I'm currently trying to dig through my memory for the name of ONE of that particular chain of books, but it was one of the few written for the layperson which EXPLAINED methodologies, INCLUDED the methodologies, and expected the reader to actually be able to interpret the data graphs from each study compared.

Re: Good poem, BUT--

Date: 2014-06-10 11:06 pm (UTC)
dialecticdreamer: My work (Default)
From: [personal profile] dialecticdreamer
Okay, didn't find the actual book, (memory must crap out at the fifteen-year-mark?) but check this out for specific, concrete comparisons. Includes data on how much exercise saw improvement, long term comparison and neutral language.

http://www.health.harvard.edu/newsweek/Exercise-and-Depression-report-excerpt.htm

From the excerpt for the full text, there's one key bit of data: SSRIs (serotonin reuptake inhibitors, Prozac and Zoloft are brand names of this category) can take four to EIGHT WEEKS to begin affecting mood. And the side effects are /serious/. Check this out to see which drugs are being discussed in the other links: http://www.health.harvard.edu/special_health_reports/Understanding_Depression

Last comment: our understanding of chronic depresion is RAPIDLy changing. If your last"new" information is more than five years old, check this out. Serotonin levels aren't the CAUSE of chronic depression, they're a SYMPTOM.

http://www.boston.com/bostonglobe/ideas/articles/2008/07/06/head_fake/?page=full


Edited (last link) Date: 2014-06-10 11:11 pm (UTC)

Re: Good poem, BUT--

Date: 2014-06-12 11:26 pm (UTC)
dialecticdreamer: My work (Default)
From: [personal profile] dialecticdreamer
I think they have the potential to all be relatively healthy, emotionally. It's just going to take WORK to get there.

the poem

Date: 2014-06-10 10:29 pm (UTC)
dialecticdreamer: My work (Default)
From: [personal profile] dialecticdreamer
Is surprisingly powerful, given that I later had to go find the poem it follows. (Such a hardship, LOL.)
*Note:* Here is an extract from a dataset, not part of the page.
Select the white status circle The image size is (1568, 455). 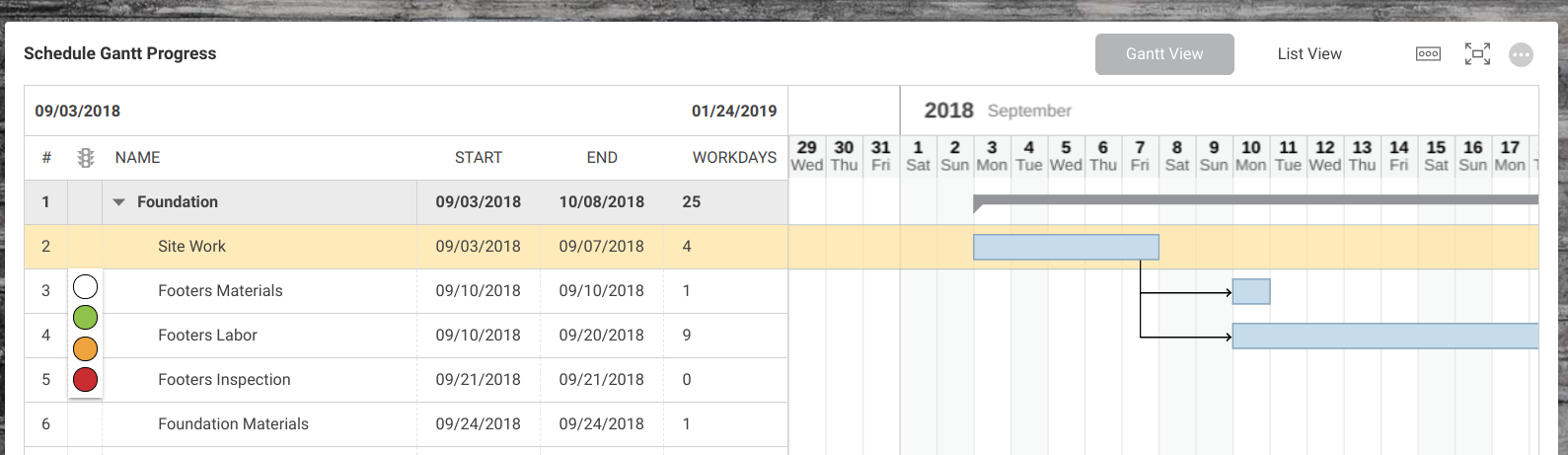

Keane is taking care of the others, and they're ALLOWING it, not just grudgingly tolerating it.

Oddly, I think this will help them ALL bond as a group, and give them more respect for the skills Keane brings to them all.

Thanks for posting it.

(no subject)

Date: 2014-06-10 11:51 pm (UTC)
ext_3294: Tux (Default)
From: [identity profile] technoshaman.livejournal.com
Sometimes you just gotta go bury yourself in a good *book*...

Detritus

Date: 2014-06-11 01:57 am (UTC)
zeeth_kyrah: A glowing white and blue anthropomorphic horse stands before a pink and blue sky. (Default)
From: [personal profile] zeeth_kyrah
Much of my private life is characterized by detritus. Stuff I can't get around to, piles of papers or dishes or materials I haven't been able to organize, use, or clean up (meaning wash or get rid of). It's apparently a sign of major depression, and clinging to it can lead to becoming a hoarder. I don't cling so much as simply having no motivation to deal with it; washing dishes myself is painful in the lower back after only a few, and I don't have an automatic dishwasher. Some of those papers date years back, and might be important, but they all have the same mental weight; finding the energy to categorize is difficult.
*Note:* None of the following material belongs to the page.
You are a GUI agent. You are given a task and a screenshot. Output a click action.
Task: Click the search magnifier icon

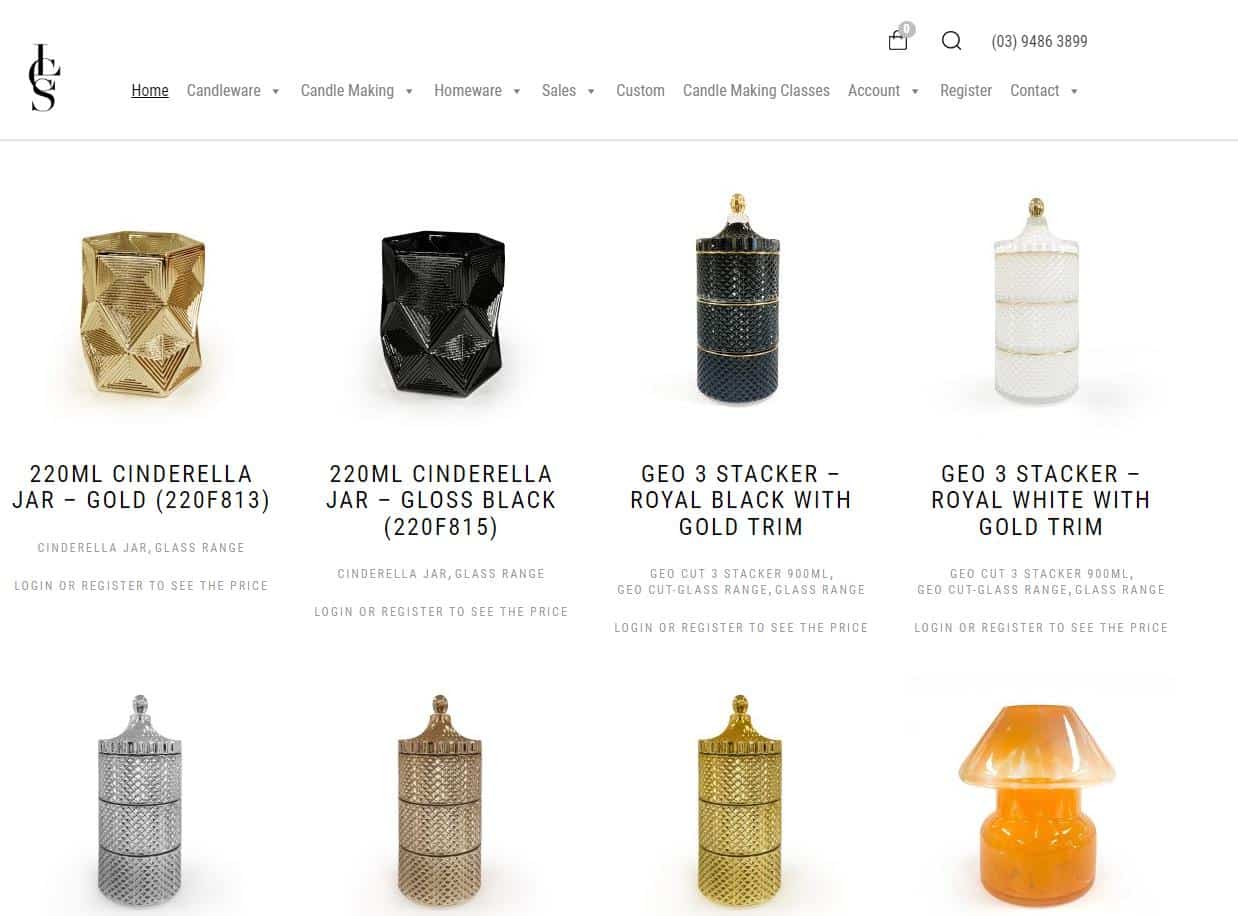pos(951,41)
Simply cleaning one's inside helps with this, but until the wounds themselves are addressed and repaired in some way, there is no dealing with it for me. And often, pieces of the self are missing, and have to be tracked down and retrieved lest the wound get filled with false things and bad replacements.

(no subject)

Date: 2014-06-11 03:37 am (UTC)
From: [identity profile] fayanora.livejournal.com
To me, "inertia" is when you lack the energy; you might have the desire to do something, but you can't seem to do it. Sometimes that's a "the spirit is willing, but the flesh is weak" situation, and other times it's an executive function problem.

And apathy is different, because it means you don't care. Not that you don't have the energy, or can't muster the spoons to do it, but that you don't even *want* to do a thing. Like people who walk by homeless people without giving them change not because they don't have the money, but because they have no desire to help (because maybe they think the person is lazy or whatever, or they don't care the reason they just don't have any compassion); THAT is apathy.